We would approve the rule that such a decree as it concerns the denial of alimony to the wife is not entitled to full faith and credit in another state. A decree of that kind is one in personam and requires either an appearance by, or lawful personal service on, the wife, in order to have extraterritorial effect. In other words, in a situation of the kind under discussion, that part of the decree granting a divorce may be immutable, but that part which purports to fix alimony rights is not, and alimony may be the subject of adjudication in the court of another state at a future time. What has been said finds sanction in the Ohio cases of Cox v. Cox, 19 Ohio St., 502, 2 Am. Rep., 415; Doerr v. Forsythe, Admx., 50 Ohio St., 726, 35 N. E., 1055, 40 Am. St. Rep., 703; Weidman v. Weidman, 57 Ohio St., 101, 103, 48 N. E., 506, 507; Bay v. Bay, 85 Ohio St., 417, 426, 427, 98 N. E., 109, 110; and Slapp v. Slapp, 143 Ohio St., 105, 54 N. E. (2d), 153.

Although not directly in point from a factual standpoint, we believe the following cases also lend support *411to the position we have taken: Estin v. Estin, 334 U. S., 541, 92 L. Ed., 1561, 68 S. Ct., 1213, 1 A. L. R. (2d), 1412; and May v. Anderson, 345 U. S., 528, 97 L. Ed., 1221, 73 S. Ct., 840. And see the concurring opinion of Mr. Justice Douglas in Esenwein v. Pennsylvania, ex rel Esenwein, 325 U. S., 279, 89 L. Ed., 1608, 65 S. Ct., 1118, 157 A. L. R., 1396.

In the case of Pawley v. Pawley (Florida), 46 So. (2d), 464, 28 A. L. R. (2d), 1358, certiorari denied, 340 U. S., 866, 95 L. Ed., 632, 71 S. Ct., 90, the husband secured a Cuban decree of divorce against his wife, a resident of Florida, on the ground of desertion, which constitutes a ground for divorce in Florida. Personal service of notice of the action was made on the wife in Florida. The Supreme Court of Florida recognized the Cuban decree as valid under the principles of comity but held that the Cuban court did not and could not pass upon the right of the wife to alimony since no personal jurisdiction had been secured over her, and that, therefore, she was not barred from maintaining an action for alimony in Florida.
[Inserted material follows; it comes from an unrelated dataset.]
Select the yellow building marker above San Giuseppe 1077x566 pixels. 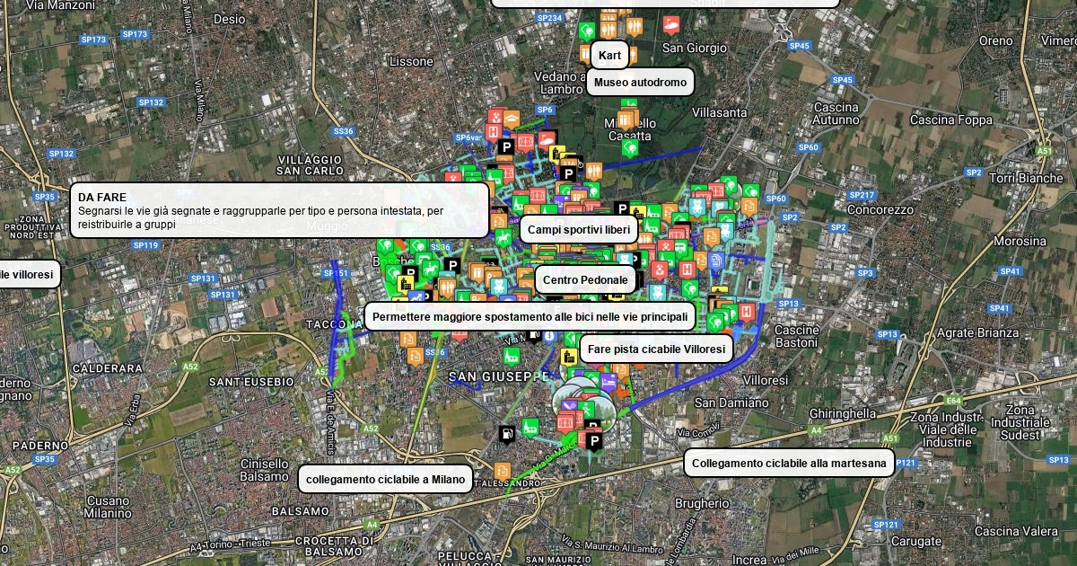568,357
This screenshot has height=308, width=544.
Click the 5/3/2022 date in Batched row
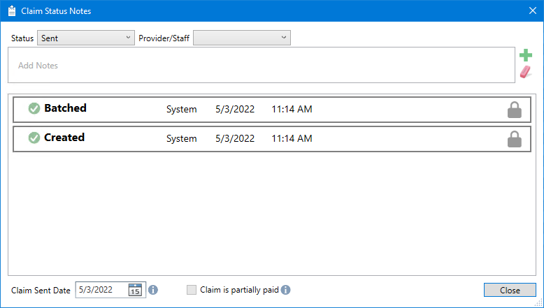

Consequently, we are in agreement with the judgments of both the lower courts herein. Armstrong’s Florida divorce decree dissolved the marriage relation between him and his wife, and Mrs. Armstrong could not thereafter successfully maintain an action in Ohio to have that decree set aside and to obtain a divorce for herself in this state; but the Florida court had no jurisdiction over the person of Mrs. Armstrong and that court could not. by its decree effectively preclude her from obtaining an alimony award in Ohio.

The judgment of the Court of Appeals is affirmed.

Judgment affirmed.

Weygandt, C. J., Middleton, Taet, Hart, Stewart and Lamneck, JJ., concur.